[Data on locating visible targets]
================

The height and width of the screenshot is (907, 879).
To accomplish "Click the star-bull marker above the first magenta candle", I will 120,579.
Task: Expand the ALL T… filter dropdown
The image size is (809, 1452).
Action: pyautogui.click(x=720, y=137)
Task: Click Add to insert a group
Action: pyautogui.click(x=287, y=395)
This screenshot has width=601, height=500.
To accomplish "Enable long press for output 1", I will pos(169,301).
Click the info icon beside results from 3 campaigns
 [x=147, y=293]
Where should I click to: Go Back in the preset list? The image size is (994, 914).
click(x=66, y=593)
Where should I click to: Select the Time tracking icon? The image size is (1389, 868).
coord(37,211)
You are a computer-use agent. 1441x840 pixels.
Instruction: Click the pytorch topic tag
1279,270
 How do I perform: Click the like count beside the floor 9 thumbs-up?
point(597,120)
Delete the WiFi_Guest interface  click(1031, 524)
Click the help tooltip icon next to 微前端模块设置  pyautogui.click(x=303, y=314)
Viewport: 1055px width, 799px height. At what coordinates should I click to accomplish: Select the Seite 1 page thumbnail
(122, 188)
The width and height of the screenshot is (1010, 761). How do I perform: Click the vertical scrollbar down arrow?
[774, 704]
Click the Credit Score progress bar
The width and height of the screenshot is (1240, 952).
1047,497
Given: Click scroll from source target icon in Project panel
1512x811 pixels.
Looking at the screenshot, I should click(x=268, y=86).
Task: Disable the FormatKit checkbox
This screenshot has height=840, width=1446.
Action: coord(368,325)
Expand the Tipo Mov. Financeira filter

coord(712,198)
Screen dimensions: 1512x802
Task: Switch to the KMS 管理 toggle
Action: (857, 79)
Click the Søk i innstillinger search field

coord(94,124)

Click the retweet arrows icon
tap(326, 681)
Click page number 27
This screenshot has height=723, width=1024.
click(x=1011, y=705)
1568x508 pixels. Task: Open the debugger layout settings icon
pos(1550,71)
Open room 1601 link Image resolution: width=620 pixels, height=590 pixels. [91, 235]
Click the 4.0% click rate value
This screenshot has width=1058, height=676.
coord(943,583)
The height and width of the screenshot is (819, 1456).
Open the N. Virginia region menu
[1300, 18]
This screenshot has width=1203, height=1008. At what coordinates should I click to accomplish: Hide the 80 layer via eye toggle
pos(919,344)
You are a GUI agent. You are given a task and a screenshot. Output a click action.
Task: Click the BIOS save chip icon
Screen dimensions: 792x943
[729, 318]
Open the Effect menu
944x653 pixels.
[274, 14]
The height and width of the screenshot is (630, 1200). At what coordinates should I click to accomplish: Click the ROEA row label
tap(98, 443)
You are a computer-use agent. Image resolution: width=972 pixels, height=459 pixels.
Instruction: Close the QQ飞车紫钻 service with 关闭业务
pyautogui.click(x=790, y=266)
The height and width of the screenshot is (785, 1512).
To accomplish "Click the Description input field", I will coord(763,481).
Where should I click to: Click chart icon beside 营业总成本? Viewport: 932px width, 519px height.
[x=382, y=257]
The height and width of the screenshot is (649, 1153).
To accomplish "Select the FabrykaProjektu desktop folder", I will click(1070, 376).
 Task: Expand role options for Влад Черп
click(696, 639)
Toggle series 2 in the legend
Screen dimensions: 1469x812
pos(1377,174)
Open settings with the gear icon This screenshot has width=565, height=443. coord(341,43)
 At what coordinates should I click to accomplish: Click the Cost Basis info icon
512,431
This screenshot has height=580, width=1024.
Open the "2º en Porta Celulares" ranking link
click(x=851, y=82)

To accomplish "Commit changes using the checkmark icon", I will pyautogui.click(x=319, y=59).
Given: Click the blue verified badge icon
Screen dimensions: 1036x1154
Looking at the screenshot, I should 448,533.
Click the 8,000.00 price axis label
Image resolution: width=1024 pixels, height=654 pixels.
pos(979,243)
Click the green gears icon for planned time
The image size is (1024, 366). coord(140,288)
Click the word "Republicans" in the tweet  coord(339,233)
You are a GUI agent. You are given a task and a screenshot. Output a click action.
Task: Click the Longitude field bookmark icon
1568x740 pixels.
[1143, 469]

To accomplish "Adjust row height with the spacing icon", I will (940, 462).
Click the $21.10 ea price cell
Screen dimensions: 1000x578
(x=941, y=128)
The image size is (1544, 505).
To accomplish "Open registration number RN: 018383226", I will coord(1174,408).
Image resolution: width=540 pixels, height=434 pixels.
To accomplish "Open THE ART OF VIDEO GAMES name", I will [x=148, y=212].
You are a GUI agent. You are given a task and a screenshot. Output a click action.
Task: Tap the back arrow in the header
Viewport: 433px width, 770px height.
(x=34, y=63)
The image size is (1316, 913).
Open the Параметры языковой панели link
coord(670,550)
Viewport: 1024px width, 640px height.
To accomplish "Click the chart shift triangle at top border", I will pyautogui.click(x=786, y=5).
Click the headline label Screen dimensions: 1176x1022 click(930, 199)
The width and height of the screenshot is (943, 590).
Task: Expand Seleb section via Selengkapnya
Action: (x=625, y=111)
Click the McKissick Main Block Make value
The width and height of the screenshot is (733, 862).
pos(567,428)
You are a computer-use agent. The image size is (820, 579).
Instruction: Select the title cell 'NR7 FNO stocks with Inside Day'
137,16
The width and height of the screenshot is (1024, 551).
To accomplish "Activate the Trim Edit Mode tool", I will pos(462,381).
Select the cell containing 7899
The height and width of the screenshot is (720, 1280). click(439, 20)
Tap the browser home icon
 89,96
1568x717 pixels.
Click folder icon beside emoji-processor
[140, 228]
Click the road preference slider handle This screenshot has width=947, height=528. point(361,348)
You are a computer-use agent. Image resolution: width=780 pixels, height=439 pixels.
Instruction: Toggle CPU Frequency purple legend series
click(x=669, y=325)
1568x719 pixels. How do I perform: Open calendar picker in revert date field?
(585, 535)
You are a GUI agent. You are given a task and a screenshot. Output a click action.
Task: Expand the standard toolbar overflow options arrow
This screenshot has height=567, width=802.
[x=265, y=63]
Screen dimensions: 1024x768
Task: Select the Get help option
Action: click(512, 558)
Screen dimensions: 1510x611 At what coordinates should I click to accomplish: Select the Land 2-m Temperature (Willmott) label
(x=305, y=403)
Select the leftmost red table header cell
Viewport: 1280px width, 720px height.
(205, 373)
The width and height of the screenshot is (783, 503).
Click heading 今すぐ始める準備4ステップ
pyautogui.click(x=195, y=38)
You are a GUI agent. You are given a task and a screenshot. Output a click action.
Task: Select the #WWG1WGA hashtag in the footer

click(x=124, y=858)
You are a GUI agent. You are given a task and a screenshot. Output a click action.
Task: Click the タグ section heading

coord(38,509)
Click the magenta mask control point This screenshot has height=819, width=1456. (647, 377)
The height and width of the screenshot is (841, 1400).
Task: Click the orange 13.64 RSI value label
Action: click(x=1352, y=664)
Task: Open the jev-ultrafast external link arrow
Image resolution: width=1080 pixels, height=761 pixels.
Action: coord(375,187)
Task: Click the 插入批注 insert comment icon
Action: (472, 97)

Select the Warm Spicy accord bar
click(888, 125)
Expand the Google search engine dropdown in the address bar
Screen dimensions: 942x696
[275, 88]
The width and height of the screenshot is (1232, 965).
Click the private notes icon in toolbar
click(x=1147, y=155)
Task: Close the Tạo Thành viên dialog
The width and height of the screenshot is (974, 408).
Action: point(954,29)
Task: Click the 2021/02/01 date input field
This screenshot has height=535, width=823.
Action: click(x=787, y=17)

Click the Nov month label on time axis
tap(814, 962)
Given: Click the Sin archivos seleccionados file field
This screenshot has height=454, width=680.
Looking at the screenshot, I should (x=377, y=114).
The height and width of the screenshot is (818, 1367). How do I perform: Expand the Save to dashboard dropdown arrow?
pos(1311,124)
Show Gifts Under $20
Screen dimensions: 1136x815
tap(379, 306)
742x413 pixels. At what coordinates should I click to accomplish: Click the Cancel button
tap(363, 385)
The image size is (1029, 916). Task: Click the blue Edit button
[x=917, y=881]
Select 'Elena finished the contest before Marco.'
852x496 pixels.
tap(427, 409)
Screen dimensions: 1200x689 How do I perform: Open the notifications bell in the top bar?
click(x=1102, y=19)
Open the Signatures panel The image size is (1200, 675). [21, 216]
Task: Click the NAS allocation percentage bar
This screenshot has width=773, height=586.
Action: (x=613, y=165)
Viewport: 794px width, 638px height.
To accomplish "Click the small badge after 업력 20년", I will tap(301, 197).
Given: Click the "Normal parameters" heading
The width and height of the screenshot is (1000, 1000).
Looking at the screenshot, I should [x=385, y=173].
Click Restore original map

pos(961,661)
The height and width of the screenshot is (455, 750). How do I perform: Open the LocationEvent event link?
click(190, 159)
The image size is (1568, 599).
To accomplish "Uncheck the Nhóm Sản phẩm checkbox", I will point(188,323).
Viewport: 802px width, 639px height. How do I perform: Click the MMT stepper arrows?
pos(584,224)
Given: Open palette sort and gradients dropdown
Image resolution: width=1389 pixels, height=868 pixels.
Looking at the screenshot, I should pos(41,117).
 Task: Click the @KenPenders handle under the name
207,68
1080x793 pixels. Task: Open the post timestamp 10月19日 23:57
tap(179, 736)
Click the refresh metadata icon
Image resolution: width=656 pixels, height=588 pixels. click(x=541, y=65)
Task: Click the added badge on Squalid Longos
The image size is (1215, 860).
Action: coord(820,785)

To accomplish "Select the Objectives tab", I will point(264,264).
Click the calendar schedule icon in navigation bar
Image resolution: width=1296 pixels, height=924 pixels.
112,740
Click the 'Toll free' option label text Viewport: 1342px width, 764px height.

================

Please reproduce word for word the lines of the items above, starting with the line that contains "This screenshot has width=1203, height=1008." and ending after the line that contains "click(696, 639)".

This screenshot has width=1203, height=1008. At what coordinates should I click to accomplish: Hide the 80 layer via eye toggle
pos(919,344)
You are a GUI agent. You are given a task and a screenshot. Output a click action.
Task: Click the BIOS save chip icon
Screen dimensions: 792x943
[729, 318]
Open the Effect menu
944x653 pixels.
[274, 14]
The height and width of the screenshot is (630, 1200). At what coordinates should I click to accomplish: Click the ROEA row label
tap(98, 443)
You are a computer-use agent. Image resolution: width=972 pixels, height=459 pixels.
Instruction: Close the QQ飞车紫钻 service with 关闭业务
pyautogui.click(x=790, y=266)
The height and width of the screenshot is (785, 1512).
To accomplish "Click the Description input field", I will coord(763,481).
Where should I click to: Click chart icon beside 营业总成本? Viewport: 932px width, 519px height.
[x=382, y=257]
The height and width of the screenshot is (649, 1153).
To accomplish "Select the FabrykaProjektu desktop folder", I will click(1070, 376).
 Task: Expand role options for Влад Черп
click(696, 639)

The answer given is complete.